I take the time to explore a small side canyon along the way, which quickly narrows and becomes choked with dead fall. Time to turn around.
Continuing on you’ll hear the noise from the nearby Baymag plant – they grind Magnesite here, which is used to make Magnesium Oxide used by industry and agriculture. Just before the plant, you cross a side road and some people use this spot as the access point for Grotto Canyon.
Along this whole route, you’ll see lots of side trails heading off to the right. Stay straight – the trail is signed anyway and it would be hard to get lost.
Right behind the plant now, we turn north and before long we intercept Grotto Creek at a view point with a bench. The creek bed is dry now, but earlier this year the rushing waters carved a deep wide path after they emerged from the canyon, probably at incredible speed. The damage is easily a hundred metres wide in places and at least five metres deep. Wow!

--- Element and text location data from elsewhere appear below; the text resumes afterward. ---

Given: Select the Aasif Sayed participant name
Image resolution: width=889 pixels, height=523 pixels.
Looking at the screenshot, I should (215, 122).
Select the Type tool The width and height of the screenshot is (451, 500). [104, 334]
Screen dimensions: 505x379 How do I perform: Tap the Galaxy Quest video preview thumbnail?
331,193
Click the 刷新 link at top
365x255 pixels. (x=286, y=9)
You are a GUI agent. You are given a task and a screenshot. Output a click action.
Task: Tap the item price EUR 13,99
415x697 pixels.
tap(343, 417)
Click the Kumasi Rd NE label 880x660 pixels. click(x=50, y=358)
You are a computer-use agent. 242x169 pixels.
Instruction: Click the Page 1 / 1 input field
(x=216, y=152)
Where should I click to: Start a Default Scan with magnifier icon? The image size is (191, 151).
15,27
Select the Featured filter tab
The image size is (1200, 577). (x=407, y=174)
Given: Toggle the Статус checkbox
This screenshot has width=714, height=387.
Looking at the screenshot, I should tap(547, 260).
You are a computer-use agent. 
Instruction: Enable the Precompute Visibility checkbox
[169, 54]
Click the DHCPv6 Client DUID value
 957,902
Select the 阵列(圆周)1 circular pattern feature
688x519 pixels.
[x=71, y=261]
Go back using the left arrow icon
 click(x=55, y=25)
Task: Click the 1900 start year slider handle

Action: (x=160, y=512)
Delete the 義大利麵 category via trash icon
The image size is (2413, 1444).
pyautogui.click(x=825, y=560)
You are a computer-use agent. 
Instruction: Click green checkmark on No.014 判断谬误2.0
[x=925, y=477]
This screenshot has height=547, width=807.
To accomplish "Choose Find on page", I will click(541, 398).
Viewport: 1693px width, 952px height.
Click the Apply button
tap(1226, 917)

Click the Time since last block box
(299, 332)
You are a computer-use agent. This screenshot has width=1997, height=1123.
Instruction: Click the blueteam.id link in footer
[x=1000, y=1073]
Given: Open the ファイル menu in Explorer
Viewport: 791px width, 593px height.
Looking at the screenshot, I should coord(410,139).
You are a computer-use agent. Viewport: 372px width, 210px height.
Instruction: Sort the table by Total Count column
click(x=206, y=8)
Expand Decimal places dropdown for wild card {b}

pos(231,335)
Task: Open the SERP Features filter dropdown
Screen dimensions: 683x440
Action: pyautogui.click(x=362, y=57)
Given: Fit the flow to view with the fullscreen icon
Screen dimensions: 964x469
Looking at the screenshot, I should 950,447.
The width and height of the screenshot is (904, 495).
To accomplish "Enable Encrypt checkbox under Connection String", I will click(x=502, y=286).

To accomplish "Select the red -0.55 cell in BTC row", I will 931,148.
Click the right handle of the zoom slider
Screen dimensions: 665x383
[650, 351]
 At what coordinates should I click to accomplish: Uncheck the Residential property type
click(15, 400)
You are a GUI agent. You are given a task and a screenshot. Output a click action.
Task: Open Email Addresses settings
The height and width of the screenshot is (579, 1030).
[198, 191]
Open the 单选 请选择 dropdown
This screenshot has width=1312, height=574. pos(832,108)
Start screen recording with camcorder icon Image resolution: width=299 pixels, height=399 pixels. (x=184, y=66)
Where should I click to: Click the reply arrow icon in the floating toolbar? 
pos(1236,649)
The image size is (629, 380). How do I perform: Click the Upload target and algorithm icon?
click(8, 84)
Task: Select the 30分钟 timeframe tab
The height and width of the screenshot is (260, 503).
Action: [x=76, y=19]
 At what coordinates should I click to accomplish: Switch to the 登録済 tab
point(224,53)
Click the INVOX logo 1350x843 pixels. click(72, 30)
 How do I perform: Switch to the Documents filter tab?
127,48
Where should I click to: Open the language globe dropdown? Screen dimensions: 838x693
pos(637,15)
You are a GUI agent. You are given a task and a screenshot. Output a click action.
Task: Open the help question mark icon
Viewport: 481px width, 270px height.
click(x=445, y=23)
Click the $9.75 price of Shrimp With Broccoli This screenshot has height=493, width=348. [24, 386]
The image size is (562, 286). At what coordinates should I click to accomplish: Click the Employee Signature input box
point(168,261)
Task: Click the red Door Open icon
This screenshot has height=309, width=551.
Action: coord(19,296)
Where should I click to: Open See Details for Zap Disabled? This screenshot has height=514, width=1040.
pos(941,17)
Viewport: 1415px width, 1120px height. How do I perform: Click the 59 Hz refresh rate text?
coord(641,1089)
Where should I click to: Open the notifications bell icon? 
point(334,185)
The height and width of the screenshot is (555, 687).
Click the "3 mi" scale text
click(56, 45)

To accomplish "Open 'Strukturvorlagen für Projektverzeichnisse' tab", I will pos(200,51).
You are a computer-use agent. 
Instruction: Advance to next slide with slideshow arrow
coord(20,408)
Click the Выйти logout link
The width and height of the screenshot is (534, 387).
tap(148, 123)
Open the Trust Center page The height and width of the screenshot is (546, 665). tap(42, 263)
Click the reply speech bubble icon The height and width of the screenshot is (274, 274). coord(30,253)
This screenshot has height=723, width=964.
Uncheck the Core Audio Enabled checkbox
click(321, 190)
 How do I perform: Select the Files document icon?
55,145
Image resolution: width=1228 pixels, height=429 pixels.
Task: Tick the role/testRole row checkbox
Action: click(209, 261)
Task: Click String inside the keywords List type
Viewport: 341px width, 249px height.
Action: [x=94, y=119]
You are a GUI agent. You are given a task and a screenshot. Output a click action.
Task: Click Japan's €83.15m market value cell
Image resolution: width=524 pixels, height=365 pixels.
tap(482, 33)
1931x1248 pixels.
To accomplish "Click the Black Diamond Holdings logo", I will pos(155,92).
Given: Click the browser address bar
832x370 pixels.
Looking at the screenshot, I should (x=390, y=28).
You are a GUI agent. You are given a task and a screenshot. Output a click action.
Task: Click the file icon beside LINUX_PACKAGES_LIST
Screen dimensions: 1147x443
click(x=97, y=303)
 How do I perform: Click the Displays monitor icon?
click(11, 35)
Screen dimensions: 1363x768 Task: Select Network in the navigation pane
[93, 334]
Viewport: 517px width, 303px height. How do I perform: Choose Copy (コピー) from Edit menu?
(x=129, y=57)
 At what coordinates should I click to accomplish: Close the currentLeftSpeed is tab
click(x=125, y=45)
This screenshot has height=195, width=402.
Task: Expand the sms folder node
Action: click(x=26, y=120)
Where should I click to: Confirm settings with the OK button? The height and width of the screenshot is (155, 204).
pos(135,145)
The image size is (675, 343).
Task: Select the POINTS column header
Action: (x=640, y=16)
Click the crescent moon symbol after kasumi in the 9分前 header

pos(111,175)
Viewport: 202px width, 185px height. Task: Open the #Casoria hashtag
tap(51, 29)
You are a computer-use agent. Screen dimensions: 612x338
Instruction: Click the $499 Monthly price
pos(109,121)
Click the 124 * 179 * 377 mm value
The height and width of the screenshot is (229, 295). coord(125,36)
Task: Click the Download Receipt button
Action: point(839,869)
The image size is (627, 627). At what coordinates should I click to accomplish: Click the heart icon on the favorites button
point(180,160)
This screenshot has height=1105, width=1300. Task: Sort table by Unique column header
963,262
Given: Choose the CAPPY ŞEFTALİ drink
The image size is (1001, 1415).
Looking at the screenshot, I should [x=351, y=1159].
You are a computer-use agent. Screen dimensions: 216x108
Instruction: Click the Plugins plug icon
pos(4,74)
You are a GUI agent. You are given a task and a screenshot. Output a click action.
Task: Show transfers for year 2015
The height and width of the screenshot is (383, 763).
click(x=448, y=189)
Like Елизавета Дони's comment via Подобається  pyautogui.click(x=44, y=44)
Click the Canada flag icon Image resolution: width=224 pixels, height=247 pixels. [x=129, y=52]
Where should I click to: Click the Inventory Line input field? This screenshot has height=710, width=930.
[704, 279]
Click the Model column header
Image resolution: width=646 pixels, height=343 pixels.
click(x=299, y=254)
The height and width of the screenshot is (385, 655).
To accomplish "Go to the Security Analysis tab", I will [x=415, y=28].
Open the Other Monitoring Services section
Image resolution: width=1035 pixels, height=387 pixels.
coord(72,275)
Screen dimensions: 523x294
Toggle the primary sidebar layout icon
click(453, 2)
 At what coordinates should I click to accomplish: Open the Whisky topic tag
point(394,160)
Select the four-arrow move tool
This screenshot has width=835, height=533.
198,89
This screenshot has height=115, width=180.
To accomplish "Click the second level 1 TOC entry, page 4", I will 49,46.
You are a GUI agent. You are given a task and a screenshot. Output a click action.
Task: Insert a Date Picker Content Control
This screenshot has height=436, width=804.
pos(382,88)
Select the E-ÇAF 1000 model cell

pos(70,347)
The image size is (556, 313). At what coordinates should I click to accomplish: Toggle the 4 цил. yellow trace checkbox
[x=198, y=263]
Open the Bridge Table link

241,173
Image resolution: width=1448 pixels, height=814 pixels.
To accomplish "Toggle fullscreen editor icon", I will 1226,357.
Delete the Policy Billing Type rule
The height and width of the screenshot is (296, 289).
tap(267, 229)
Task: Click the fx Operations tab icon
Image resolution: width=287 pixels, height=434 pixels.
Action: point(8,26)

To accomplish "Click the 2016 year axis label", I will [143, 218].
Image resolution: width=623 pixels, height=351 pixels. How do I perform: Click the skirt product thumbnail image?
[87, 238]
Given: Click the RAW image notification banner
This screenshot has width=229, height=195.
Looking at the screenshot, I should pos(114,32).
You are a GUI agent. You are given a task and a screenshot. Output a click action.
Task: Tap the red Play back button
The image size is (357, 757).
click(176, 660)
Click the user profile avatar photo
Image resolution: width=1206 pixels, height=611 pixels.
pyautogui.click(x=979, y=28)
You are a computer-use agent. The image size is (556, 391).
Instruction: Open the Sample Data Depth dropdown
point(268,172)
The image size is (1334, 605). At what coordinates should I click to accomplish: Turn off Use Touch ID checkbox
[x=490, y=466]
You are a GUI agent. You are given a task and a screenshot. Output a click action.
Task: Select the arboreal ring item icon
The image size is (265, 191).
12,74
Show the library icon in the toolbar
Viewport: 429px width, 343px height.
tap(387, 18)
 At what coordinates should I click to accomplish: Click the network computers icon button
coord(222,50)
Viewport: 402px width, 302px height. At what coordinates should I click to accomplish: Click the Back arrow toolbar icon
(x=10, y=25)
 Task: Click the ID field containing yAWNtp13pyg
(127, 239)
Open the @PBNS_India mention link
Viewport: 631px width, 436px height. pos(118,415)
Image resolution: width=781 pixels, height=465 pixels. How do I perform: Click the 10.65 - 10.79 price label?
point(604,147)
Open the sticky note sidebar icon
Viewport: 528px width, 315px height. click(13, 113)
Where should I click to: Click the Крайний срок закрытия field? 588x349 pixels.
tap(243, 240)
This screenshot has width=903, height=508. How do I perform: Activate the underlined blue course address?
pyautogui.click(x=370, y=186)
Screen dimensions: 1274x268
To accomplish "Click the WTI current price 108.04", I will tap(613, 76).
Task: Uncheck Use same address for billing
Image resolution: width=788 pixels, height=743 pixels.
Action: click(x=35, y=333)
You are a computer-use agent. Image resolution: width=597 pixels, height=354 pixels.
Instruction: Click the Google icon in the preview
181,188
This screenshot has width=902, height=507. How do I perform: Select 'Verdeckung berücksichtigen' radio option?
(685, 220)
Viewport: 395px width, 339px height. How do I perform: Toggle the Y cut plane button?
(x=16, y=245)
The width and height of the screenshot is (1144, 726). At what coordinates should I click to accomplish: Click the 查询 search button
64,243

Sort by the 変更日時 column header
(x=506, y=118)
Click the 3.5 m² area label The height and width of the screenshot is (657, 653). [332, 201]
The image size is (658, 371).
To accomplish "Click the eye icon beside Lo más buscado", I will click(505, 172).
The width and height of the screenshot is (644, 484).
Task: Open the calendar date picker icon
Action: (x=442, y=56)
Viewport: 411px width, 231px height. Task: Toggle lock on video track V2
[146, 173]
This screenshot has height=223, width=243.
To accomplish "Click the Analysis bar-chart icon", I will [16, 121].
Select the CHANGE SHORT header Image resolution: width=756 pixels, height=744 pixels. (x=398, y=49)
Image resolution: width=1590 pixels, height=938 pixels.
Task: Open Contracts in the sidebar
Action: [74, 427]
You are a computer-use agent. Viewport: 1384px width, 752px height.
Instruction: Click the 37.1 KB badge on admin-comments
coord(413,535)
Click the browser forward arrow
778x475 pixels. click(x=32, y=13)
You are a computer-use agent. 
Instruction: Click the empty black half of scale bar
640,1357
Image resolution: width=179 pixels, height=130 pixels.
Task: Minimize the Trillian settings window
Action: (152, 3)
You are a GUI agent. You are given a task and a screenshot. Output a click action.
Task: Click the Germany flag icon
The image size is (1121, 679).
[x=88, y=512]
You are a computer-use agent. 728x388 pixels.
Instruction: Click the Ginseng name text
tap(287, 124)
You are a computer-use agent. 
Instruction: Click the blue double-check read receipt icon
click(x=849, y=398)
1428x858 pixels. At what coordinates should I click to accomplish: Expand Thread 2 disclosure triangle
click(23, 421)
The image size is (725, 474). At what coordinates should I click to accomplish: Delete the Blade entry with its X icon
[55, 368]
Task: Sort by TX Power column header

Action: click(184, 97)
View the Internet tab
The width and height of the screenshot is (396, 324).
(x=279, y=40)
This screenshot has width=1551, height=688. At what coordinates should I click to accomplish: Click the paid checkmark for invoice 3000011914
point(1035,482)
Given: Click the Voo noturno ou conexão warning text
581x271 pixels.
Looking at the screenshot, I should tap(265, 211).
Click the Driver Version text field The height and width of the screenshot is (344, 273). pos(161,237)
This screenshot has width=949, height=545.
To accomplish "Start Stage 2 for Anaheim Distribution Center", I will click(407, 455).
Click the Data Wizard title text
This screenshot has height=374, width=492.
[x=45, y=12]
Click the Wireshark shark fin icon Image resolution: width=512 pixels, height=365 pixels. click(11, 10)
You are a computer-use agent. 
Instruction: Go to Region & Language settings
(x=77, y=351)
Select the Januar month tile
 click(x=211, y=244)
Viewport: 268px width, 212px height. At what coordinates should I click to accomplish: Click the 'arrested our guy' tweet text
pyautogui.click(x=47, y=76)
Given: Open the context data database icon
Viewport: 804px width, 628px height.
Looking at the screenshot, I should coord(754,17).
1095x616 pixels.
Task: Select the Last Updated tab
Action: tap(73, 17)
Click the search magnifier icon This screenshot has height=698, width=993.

You have two options here, you can take the official trail which heads up to the right, traversing the hillside before dropping down. Or you can head into the canyon right away. Or do what we did and come in one way and exit the other.
On entering the canyon one immediately sees various anchors in the rock walls. This is a popular climbing spot as we’ll soon see.
Heading upstream, Grotto Creek is a trickle here, but in most other places it’s dry, the water flowing underground. Looking at the canyon walls, one can see how fast the flow was during the height of the floods. They almost look like they’ve been scoured clean by the fast moving, sand and gravel saturated waters.
Heading up gently, the canyon narrows into what could be best described as a gorge, which meanders here and there. The near vertical walls extend up for hundreds of metres in some places and this feature is what gives the canyon its name.
Not far from here, the main canyon, still deep and narrow turns sharply left (west). A smaller side canyon comes in from the right which has a stream flowing from it. You can follow it up, past gurgling pools and rushing channels, via some steep slabs to a point where it’s source, a picturesque waterfall, tumbles down from above. Watch your step here, the smooth rock and wet conditions make things slippery.
Heading back down, we follow the main canyon west. In spite of being in a deep gorge, the wind channels through here at an incredible speed. I’m not sure if it’s like this all the time. Soon, we break out into a widening valley and turn right. At this point we make a lunch stop. And for a special treat, we brought along a bottle of wine from our favourite vintner, La Frenz from the Okanagan Valley in BC (thanks Bean). This stuff is amazing!
Enjoying the views, we otherwise have a perfect lunch, if it were not for the crazy winds here. They actually blew the cairn we were sitting in front of, partially over. I had just photographed the wine in front of it – a close call!
Along here, there is more evidence of flooding and the going is a bit challenging. There are large boulders to dodge and lots of loose gravel underfoot. We head towards some gravel formations upstream. At one time they were hoodoos, but the heavy rains this spring sort of washed that feature away. There is a cave in one, which was there last time we visited, but it’s clearly bigger now. We’ll find a good view point to photograph it, which will be where we turn around.
Some people make their way up to the entrance. Myself, I’d be worried – the whole bank and cave itself are made of loose and unstable material, just compacted gravel really. We go in mines, but I’d be reluctant to go in this one.
If one wishes they could head upstream for many more kilometres more but I’d suggest not, unless you like to punish yourself. It’s very loose and rocky and travel in those conditions is no fun.
Heading back, we pass some climbers along the way and that’s one activity I don’t think I could ever be brave enough to do.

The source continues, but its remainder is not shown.